Activision 'Maruk'? Sudah Laba Besar, Kini PHK Massal!

Rendy Lim
15/02/2019 14:07 WIB
Activision 'Maruk'? Sudah Laba Besar, Kini PHK Massal!
Activision Blizzard

Activision Blizzard baru saja mencetak rekor terbaru pendapatan tertinggi sepanjang sejarah di tahun 2018. Namun ironisnya, kesuksesan ini malah diwarnai dengan PHK massal yang menimpa 800 karyawan mereka. 

Berita yang diterbitkan oleh Vice ini mengungkapkan sisi buruk dan bahaya kapitalisme dalam industri game di mana perusahaan hanya mementingkan profit ketimbang nasib dan kesejahteraan pegawai yang telah membantunya capai kesuksesan tersebut. 

TGIF PUBG Mobile

Activision Blizzard adalah perusahaan gim yang memiliki sekitar 9.000 karyawan dan merupakan perusahaan dibalik titel populer Call of Duty. Rilisnya Call of Duty Black Ops tahun ini sepertinya menjadi puncak kesuksesan Activision Blizzard dengan memecahkan rekor profit dan mendapatkan pemasukan hingga 2,4 milyar USD, atau sekitar 33,8 trilyun rupiah tahun lalu. 
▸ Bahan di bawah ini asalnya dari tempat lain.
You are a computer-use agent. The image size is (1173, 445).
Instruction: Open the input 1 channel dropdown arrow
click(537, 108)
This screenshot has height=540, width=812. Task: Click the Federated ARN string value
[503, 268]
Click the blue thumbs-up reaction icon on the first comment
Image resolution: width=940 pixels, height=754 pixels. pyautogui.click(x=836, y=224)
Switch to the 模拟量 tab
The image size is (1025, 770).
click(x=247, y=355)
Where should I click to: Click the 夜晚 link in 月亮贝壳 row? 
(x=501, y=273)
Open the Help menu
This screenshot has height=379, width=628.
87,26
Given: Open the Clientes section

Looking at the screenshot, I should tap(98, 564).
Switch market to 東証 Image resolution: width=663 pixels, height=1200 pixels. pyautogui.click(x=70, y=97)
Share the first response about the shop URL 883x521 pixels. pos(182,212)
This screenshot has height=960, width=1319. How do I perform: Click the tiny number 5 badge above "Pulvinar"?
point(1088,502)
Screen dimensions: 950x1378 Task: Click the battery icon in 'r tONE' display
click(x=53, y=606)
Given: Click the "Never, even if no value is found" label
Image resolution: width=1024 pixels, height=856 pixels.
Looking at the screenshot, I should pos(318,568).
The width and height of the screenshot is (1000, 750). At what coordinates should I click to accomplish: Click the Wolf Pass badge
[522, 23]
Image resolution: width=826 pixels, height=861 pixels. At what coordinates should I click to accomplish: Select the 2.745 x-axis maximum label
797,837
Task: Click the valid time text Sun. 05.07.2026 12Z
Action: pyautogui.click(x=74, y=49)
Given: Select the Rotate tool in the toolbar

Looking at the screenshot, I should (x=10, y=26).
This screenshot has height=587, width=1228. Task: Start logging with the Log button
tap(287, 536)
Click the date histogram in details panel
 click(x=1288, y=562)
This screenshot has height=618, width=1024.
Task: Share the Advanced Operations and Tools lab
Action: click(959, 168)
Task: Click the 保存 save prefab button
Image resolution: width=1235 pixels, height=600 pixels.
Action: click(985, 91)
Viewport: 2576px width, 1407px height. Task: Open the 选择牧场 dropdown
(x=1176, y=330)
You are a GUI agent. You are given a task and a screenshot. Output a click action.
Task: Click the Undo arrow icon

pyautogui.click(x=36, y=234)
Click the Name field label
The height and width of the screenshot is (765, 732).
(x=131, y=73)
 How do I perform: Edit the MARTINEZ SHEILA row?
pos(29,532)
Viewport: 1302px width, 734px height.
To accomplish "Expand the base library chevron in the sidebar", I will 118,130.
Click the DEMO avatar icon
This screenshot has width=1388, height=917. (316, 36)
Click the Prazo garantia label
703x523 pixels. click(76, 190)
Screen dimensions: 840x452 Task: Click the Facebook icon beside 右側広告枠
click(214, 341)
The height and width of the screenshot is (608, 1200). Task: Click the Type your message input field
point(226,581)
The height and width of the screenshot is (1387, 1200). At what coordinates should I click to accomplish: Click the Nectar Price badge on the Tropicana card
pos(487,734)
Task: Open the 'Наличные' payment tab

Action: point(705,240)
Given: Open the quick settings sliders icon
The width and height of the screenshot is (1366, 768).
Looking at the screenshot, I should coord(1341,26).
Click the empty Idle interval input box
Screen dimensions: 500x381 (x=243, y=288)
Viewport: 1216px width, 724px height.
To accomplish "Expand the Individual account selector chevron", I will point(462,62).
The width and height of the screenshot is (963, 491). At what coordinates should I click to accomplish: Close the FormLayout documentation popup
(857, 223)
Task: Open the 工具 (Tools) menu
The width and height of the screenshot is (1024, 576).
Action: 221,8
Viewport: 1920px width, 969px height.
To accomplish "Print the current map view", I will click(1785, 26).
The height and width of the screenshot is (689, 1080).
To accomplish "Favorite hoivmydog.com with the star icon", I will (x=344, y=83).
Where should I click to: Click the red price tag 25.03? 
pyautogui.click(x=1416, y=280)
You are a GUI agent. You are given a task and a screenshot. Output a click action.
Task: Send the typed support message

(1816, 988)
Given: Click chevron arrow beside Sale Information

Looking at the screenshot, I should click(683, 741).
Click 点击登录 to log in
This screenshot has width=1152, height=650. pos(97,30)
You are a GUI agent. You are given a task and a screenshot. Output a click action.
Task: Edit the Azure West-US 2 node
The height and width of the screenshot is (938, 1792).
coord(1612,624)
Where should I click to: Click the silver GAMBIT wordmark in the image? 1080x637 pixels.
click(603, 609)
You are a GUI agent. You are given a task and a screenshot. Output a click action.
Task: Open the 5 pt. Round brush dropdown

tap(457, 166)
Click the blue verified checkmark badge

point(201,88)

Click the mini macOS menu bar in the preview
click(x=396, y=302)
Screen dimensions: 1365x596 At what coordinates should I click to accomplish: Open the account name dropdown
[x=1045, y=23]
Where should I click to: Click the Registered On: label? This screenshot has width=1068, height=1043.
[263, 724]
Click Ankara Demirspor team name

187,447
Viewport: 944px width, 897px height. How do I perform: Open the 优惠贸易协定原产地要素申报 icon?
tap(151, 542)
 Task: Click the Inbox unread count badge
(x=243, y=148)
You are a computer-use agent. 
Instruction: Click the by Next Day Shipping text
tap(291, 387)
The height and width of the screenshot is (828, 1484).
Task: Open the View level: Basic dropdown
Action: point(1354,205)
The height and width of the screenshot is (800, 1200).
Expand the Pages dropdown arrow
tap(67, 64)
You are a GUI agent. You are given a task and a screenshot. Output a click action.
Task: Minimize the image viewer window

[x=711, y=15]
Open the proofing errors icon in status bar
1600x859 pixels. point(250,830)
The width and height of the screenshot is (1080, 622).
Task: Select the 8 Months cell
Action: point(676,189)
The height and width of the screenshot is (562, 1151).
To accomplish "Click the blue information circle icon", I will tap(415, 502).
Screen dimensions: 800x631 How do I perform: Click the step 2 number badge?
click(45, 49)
Sayangnya, prestasi ini dipandang mengecewakan oleh pihak direksi hingga perusahaan ambil keputusan untuk memberhentikan 800 karyawan mereka. Lebih parah lagi, Activision Blizzard membayar bonus perekrutan sebesar 211 milyar dan gaji 12 milyar per tahun kepada eksekutif yang baru bergabung ke perusahaan ini bulan lalu. Namun di saat bersamaan, mereka mendepak 800 karyawan yang gajinya tentu berbanding jauh dengan para eksekutif tersebut. 

Tanggapan kasar pun tidak sedikit didapatkan oleh Activision Blizzard perihal keputusan mereka memecat 800 karyawannya, apalagi setelah melihat neraca keuangan perusahaan ini pada tahun 2018. Deviden yang naik 9% namun jumlah karyawan berkurang 8%, tentunya selisih tersebut akan lebih memberikan uang kepada perusahaan, terutama para pemegang saham. 

CEO Activision Blizzard Bobby Kotickorang yang mendapatkan julukan Moneyball ini bahkan dengan gampangnya memberikan pendapatnya dan mengatakan "Meski pendapatan perusahaan pada 2018 merupakan yang terbaik sepanjang sejarah, kami masih belum mencapai potensi maksimal dalam pengembangan usaha."

Waduh memang sih tujuan dari sebuah perusahaan pastinya adalah untuk mendapatkan profit, namun keputusan untuk memecat 8% dari total keseluruhan karyawan setelah mencetak rekor profit mungkin sesuatu yang cukup kejam dilakukan. Bagaimana pendapat kamu sobat esports?